■ PROBLEM TO SOLVE: Begin at the first line below and copy each line exactly, ending with the line where "Task: Open the Default levels dropdown" appears.

#### RECORD EXTRACTS ####

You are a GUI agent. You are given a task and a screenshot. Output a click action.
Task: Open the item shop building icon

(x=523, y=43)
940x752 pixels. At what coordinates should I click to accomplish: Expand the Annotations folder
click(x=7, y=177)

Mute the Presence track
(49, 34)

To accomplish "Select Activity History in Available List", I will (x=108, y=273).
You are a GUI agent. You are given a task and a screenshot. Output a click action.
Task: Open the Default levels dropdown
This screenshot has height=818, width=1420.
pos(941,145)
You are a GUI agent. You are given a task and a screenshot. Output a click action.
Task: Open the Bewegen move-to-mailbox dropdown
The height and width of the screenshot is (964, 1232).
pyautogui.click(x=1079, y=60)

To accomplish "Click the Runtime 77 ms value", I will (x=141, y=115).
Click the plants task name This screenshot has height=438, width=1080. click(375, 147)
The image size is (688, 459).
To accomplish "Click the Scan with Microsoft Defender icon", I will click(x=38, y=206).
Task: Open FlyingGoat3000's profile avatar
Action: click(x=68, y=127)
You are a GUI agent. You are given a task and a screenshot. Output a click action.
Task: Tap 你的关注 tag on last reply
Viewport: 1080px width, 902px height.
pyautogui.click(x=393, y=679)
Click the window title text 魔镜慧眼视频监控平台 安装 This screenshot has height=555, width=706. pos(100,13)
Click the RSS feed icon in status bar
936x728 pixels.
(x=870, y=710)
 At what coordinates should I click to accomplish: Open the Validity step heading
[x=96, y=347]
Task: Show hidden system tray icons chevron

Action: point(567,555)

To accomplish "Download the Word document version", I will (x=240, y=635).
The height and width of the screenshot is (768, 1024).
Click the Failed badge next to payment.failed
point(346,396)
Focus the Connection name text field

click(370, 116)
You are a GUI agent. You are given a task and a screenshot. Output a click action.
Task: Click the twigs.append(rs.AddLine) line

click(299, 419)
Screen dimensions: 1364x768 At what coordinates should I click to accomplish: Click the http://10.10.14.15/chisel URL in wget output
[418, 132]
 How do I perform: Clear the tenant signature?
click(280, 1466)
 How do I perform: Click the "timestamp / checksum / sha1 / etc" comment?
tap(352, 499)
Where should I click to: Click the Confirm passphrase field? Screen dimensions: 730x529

####

■ REPLY TO THE TASK:
You are a GUI agent. You are given a task and a screenshot. Output a click action.
Task: Open the item shop building icon

(x=523, y=43)
940x752 pixels. At what coordinates should I click to accomplish: Expand the Annotations folder
click(x=7, y=177)

Mute the Presence track
(49, 34)

To accomplish "Select Activity History in Available List", I will (x=108, y=273).
You are a GUI agent. You are given a task and a screenshot. Output a click action.
Task: Open the Default levels dropdown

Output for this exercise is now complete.